# Find the coordinates of the points on the curve

• August 15th 2012, 06:12 PM
Find the coordinates of the points on the curve
I've encountered the following question:

Find the coordinates of the points on the curve $y=\frac{cos(x)}{2+sin(x)}, 0 \le x < 2\pi$, where the tangent is horizontal.

My plan was to take the derivative and then try to find where x goes to infinity by taking the limit. Things quickly fell apart.

I managed to get the derivative of $f'(x)=\frac{-sin^2(x)-2sin(x)-cos^2(x)}{(2+sin(x))^2}$ however when I check my work with WolframAlpha I'm told I'm wrong with $f'(x)=-\frac{2sin(x)+1}{(2+sin(x))^2}$. Now I can see the identity.

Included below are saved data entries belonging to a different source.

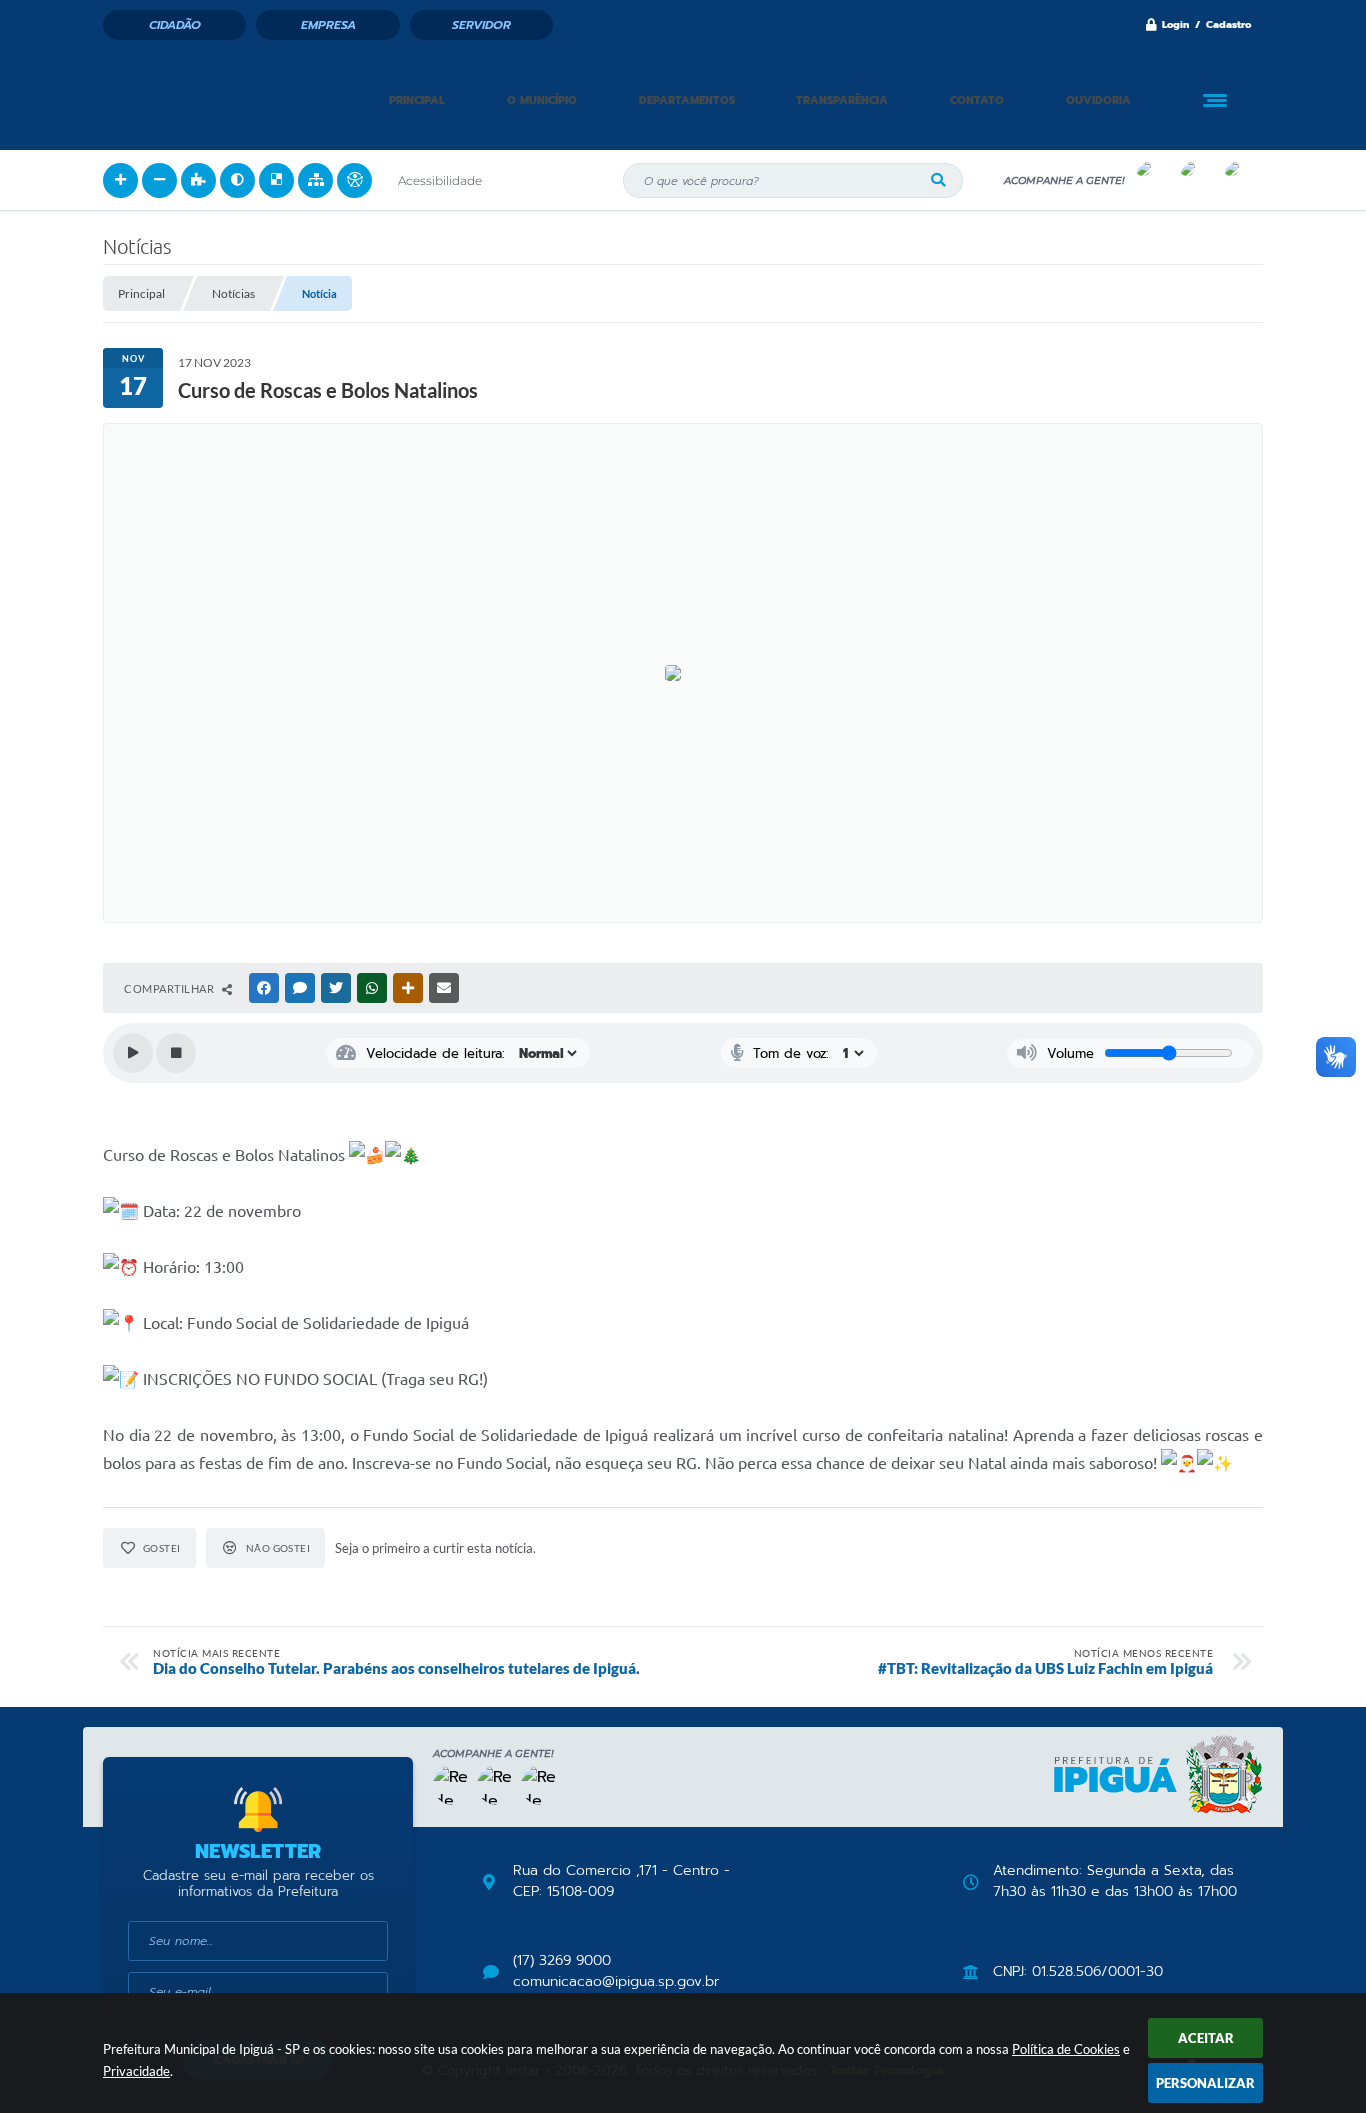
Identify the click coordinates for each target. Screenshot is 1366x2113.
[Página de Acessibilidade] (354, 180)
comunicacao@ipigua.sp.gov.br (616, 1982)
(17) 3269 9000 (562, 1961)
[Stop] (176, 1053)
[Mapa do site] (315, 180)
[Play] (133, 1053)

However I see -1 and WolframAlpha is saying +1. My train of thought is $-sin^2(x)-cos^2(x)=-1$. So where is my basic algebra failing me with +1?

Furthermore, is my thought process correct by thinking I need to find the limit as $x\rightarrow\infty$?
• August 15th 2012, 08:58 PM
rainer
Re: Find the coordinates of the points on the curve
Your derivative and Wolfram's agree. Note that in the numerator $-\sin^2{x}-\cos^2{x}-2\sin{x}=-(2\sin{x}+1)$

Not sure why you would want to be concerned about the limit of y as x goes to infinity. Think more about the slope of the tangent line. What is the slope of a horizontal tangent line? Now that you have the derivative of the curve, what does the derivative tell you about slope?